-- Recorded data follows --

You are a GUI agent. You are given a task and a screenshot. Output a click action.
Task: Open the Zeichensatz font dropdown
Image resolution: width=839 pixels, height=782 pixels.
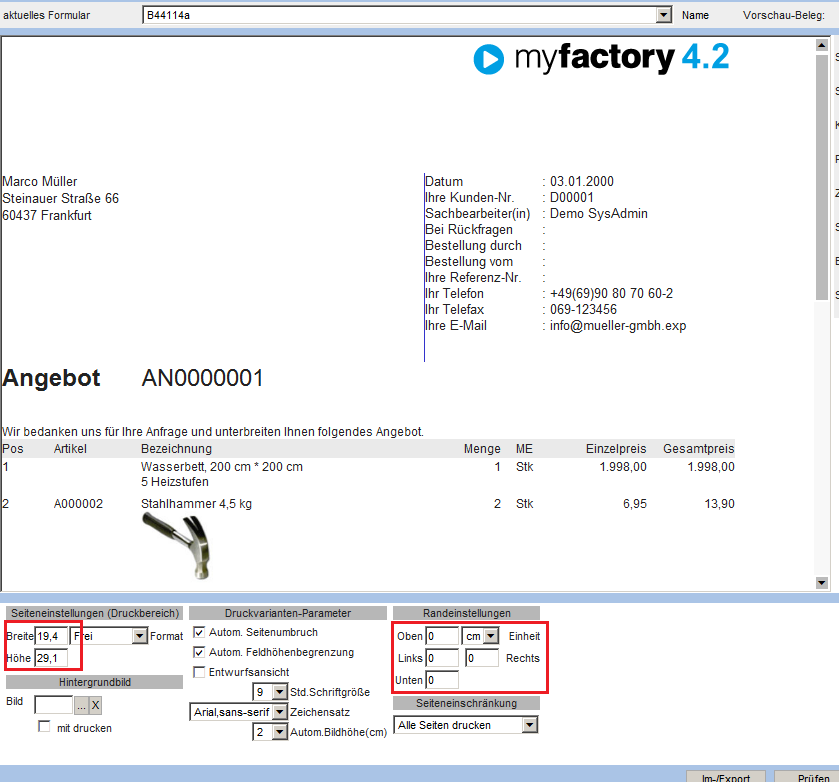280,712
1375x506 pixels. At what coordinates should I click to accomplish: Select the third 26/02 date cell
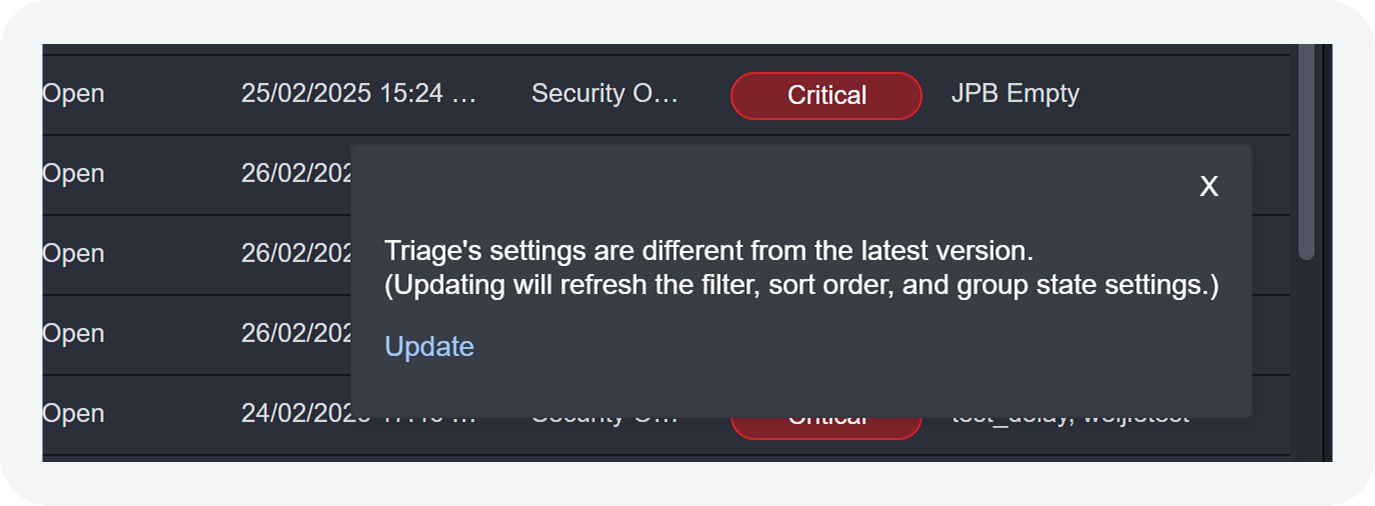point(296,334)
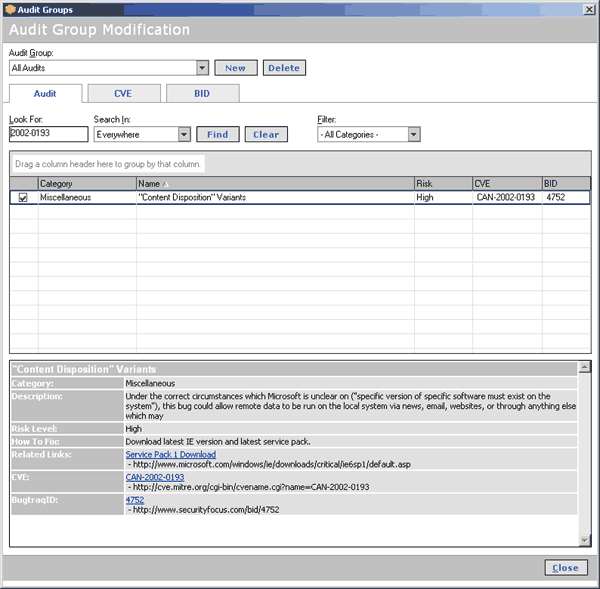Click the Find button

[217, 134]
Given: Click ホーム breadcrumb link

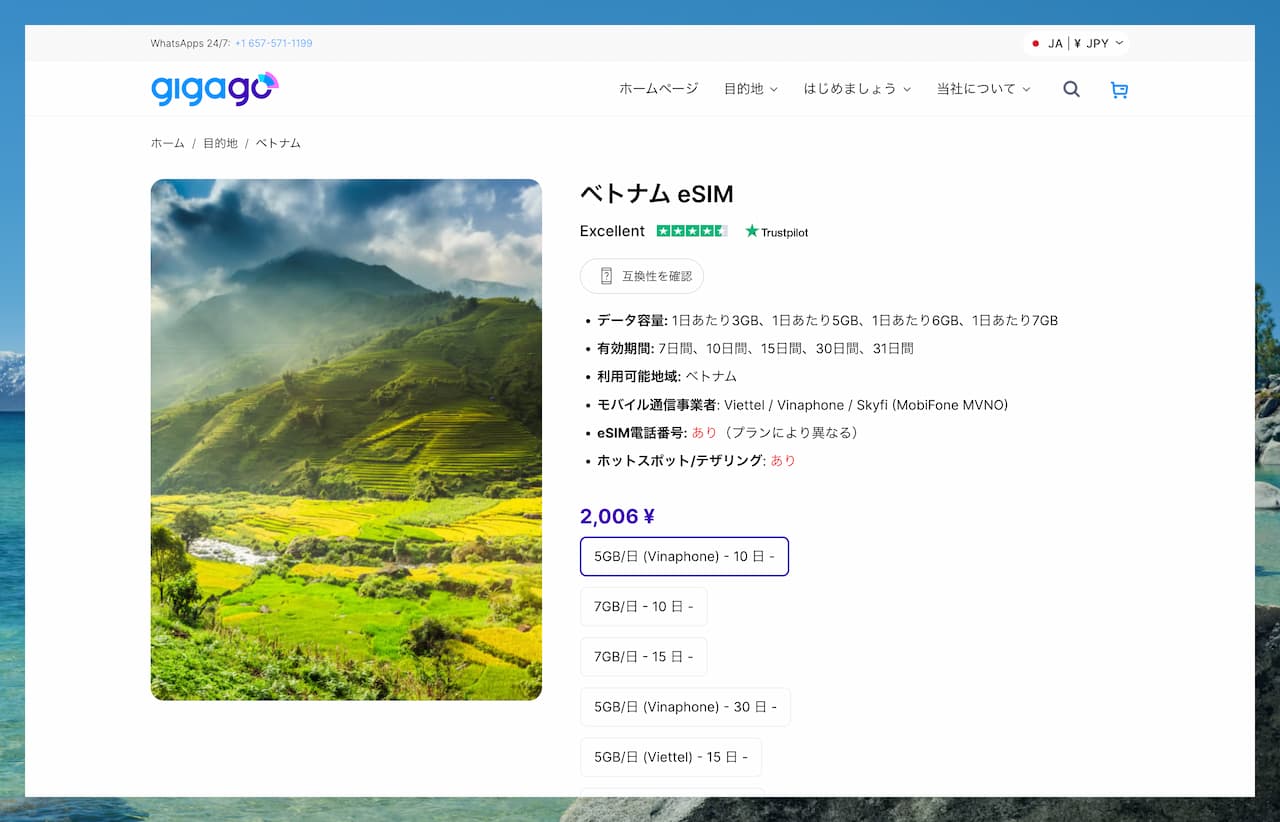Looking at the screenshot, I should [167, 143].
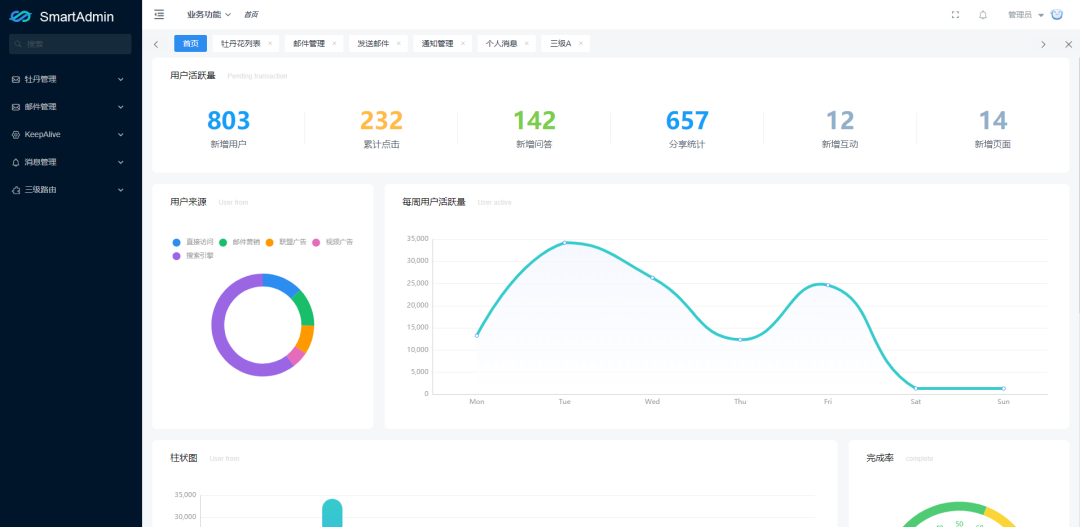
Task: Expand the 牡丹管理 sidebar menu
Action: pos(70,79)
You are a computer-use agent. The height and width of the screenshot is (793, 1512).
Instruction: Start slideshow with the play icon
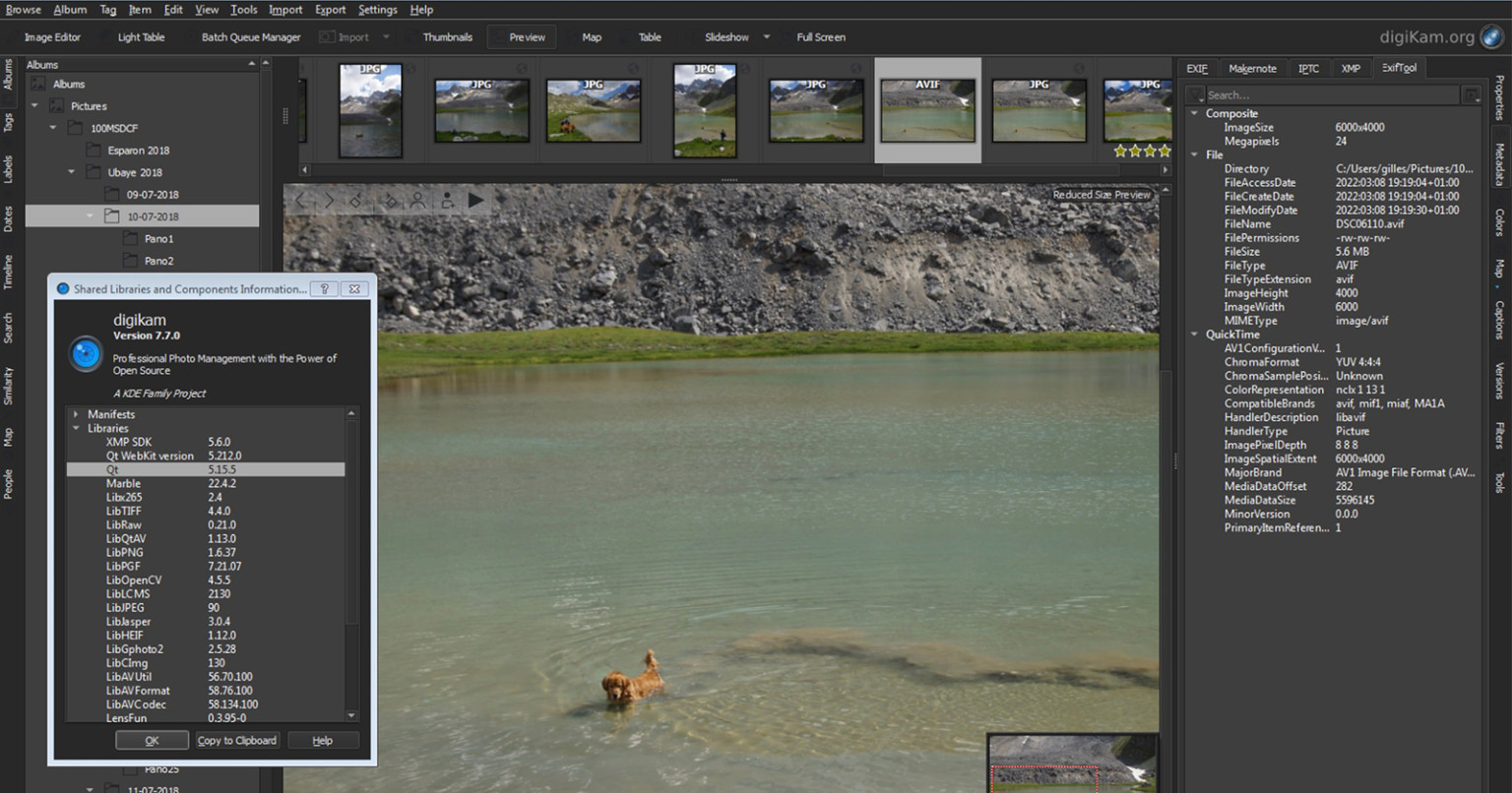point(475,200)
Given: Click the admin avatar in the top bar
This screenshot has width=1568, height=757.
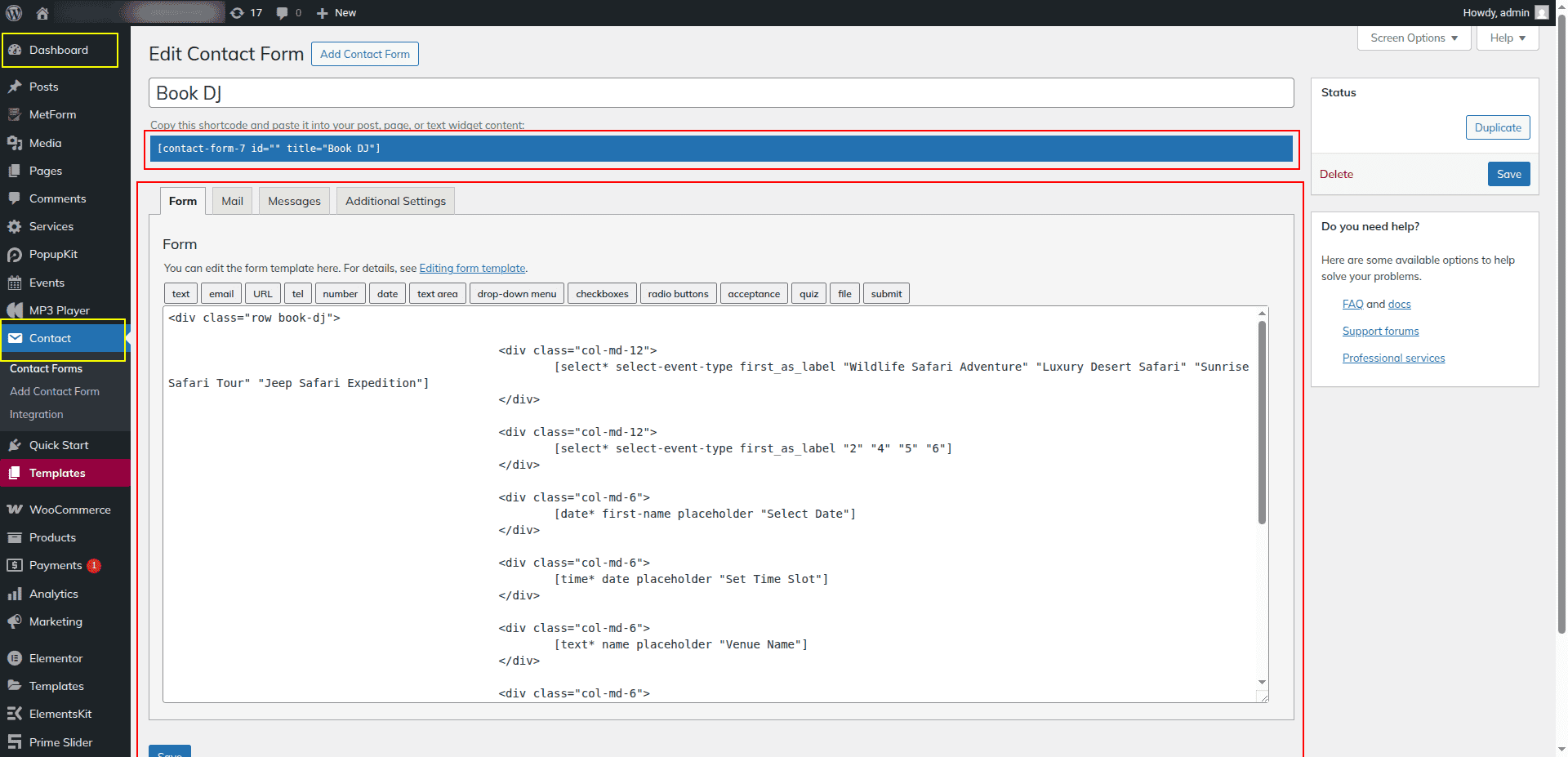Looking at the screenshot, I should pos(1541,13).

-- Recorded data concluded --

Required action: What is needed is the number of lines above that include the string "agent", and nothing else.

Response below: 2